--- Data ---
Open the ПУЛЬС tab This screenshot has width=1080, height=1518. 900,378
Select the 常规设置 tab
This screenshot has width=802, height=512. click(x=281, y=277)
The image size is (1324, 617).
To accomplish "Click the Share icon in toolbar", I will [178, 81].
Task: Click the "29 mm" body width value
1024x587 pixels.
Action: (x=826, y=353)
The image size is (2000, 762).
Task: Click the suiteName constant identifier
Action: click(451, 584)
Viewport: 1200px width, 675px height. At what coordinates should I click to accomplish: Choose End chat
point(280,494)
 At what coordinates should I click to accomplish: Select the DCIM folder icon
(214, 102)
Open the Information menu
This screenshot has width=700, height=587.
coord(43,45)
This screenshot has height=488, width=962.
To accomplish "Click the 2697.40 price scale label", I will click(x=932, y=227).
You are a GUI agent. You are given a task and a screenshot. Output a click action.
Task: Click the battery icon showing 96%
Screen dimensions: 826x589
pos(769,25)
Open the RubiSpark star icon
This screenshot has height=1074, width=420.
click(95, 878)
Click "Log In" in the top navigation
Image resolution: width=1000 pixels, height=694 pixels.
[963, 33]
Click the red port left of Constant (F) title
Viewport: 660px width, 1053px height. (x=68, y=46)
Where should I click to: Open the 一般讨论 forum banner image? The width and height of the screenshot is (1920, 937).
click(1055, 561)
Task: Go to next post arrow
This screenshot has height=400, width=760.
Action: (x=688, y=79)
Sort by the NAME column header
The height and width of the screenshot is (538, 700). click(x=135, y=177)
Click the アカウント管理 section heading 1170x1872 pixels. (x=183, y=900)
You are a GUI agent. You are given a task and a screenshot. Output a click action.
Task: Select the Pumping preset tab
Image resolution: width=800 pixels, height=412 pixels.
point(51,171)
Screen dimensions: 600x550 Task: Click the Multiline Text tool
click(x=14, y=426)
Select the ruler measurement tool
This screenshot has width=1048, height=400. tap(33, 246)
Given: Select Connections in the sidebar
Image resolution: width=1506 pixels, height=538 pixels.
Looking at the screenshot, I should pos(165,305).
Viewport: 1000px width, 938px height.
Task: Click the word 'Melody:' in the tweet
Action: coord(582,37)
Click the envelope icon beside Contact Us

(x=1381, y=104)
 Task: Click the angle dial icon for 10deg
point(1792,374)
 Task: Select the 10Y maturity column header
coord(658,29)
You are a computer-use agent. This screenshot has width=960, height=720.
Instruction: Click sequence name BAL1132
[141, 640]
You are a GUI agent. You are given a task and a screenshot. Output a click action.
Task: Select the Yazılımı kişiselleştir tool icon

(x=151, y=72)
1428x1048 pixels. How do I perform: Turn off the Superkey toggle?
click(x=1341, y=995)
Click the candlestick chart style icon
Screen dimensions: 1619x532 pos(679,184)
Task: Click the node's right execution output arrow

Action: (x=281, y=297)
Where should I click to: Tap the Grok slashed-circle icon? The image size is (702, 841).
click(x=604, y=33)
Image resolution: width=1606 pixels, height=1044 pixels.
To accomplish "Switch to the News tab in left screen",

--- The task ---
Give again, word for word, every line of the listing above from the one with "Task: Select the 10Y maturity column header" to the one with "Image resolution: width=1606", both inclusive, and nothing beyond them.

--- Answer for the task ---
 Task: Select the 10Y maturity column header
coord(658,29)
You are a computer-use agent. This screenshot has width=960, height=720.
Instruction: Click sequence name BAL1132
[141, 640]
You are a GUI agent. You are given a task and a screenshot. Output a click action.
Task: Select the Yazılımı kişiselleştir tool icon

(x=151, y=72)
1428x1048 pixels. How do I perform: Turn off the Superkey toggle?
click(x=1341, y=995)
Click the candlestick chart style icon
Screen dimensions: 1619x532 pos(679,184)
Task: Click the node's right execution output arrow

Action: (x=281, y=297)
Where should I click to: Tap the Grok slashed-circle icon? The image size is (702, 841).
click(x=604, y=33)
Image resolution: width=1606 pixels, height=1044 pixels.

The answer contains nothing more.